INSTRUCTIONS FOR THE TASK - Within the data below, state how many lines contain the string "computer". Provide the number only.

####

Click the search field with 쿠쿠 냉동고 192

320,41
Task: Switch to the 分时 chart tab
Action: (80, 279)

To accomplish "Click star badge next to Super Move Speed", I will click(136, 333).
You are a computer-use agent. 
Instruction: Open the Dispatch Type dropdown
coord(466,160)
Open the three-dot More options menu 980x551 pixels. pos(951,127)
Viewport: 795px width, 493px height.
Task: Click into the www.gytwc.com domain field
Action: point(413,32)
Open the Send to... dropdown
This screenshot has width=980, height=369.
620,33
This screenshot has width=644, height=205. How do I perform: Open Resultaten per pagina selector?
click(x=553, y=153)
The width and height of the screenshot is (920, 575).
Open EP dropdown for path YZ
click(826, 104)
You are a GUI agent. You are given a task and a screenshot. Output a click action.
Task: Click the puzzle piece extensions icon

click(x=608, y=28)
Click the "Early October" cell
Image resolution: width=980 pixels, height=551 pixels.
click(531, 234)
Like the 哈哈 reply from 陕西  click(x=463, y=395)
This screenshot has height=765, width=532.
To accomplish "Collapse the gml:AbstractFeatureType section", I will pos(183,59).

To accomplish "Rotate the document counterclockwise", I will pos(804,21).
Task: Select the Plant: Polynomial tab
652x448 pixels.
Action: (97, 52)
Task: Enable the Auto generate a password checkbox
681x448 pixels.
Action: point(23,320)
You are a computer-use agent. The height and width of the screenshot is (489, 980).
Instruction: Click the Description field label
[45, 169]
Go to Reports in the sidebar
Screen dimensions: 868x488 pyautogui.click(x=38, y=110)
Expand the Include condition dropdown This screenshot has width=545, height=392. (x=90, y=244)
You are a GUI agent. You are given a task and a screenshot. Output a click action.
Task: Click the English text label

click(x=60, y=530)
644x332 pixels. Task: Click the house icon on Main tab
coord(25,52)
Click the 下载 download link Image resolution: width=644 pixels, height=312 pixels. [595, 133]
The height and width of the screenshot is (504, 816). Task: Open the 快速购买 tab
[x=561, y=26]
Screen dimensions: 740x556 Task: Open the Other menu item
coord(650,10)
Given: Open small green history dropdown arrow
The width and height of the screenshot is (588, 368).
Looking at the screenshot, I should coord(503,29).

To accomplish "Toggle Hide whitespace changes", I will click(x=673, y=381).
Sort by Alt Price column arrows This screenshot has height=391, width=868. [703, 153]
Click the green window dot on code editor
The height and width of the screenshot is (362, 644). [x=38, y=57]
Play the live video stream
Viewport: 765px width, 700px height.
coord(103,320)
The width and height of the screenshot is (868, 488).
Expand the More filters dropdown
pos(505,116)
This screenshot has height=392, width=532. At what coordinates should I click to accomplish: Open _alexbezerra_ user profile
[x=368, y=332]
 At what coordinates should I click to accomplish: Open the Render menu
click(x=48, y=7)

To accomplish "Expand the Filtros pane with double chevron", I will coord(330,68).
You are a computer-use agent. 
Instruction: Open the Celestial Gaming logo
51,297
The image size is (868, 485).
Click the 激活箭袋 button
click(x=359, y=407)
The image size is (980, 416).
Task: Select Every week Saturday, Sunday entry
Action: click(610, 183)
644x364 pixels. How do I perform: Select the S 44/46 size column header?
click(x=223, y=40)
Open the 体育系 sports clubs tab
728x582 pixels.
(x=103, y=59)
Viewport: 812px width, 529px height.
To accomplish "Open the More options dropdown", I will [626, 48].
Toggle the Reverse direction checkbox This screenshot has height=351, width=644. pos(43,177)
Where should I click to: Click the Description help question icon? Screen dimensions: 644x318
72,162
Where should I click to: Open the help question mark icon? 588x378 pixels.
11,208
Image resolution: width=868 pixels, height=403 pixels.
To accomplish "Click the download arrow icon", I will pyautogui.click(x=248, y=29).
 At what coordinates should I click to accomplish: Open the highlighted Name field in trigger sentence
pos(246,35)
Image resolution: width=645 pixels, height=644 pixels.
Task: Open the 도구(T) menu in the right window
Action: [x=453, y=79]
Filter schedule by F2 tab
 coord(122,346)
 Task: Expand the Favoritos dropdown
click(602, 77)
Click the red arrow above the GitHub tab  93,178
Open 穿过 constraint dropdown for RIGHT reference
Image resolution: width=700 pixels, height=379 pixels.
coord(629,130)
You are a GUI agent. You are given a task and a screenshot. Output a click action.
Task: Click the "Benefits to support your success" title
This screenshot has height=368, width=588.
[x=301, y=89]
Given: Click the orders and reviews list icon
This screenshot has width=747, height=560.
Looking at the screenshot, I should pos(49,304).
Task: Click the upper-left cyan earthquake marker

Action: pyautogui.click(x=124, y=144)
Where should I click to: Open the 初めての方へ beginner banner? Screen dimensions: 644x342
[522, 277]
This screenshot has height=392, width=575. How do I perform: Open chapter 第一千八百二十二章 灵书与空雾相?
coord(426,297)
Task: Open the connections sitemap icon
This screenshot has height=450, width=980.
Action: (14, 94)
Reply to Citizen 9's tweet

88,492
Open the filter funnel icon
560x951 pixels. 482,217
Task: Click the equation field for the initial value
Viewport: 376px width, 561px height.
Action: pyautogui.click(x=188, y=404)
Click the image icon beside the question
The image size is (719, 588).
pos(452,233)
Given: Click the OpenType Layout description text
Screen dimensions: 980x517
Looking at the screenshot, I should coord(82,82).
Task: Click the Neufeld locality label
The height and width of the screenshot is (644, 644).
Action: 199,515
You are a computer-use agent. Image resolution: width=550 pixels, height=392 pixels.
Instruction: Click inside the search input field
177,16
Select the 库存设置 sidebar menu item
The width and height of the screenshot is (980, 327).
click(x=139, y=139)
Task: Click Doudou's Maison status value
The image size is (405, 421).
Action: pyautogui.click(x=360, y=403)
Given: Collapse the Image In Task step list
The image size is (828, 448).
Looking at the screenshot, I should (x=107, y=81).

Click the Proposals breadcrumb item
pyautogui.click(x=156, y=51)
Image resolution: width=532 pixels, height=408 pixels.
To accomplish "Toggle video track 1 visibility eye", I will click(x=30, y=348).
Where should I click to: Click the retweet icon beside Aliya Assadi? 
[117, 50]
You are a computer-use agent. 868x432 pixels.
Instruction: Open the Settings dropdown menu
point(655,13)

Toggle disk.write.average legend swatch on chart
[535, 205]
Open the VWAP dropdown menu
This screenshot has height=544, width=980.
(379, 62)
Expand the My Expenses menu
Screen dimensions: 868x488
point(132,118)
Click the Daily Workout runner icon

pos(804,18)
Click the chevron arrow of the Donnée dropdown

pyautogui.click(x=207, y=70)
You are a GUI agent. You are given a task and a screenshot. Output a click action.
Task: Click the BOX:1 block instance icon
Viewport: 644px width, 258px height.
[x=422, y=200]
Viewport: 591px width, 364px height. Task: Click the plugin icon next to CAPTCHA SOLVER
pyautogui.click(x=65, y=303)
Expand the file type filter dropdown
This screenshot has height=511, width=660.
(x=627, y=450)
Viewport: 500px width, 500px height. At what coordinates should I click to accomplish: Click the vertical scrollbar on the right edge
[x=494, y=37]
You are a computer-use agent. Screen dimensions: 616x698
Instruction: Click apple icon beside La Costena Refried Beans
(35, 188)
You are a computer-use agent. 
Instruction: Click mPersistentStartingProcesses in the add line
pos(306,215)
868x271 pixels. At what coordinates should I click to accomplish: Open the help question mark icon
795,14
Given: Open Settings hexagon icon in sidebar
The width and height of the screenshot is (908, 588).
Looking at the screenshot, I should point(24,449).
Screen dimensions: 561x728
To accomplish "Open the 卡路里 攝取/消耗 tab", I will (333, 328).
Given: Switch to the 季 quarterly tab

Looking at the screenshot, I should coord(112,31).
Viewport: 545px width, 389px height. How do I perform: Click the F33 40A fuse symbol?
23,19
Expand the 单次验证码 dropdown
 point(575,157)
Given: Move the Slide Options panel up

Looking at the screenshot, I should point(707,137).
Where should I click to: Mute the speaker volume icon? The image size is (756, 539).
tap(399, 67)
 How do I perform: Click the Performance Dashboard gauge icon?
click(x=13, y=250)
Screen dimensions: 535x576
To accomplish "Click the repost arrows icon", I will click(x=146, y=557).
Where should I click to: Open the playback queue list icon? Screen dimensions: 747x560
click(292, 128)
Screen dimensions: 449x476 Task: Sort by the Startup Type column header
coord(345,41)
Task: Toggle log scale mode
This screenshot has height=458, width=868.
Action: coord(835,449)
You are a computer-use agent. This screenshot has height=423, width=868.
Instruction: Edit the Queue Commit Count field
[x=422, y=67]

####

SOLUTION TO THIS EXERCISE - 8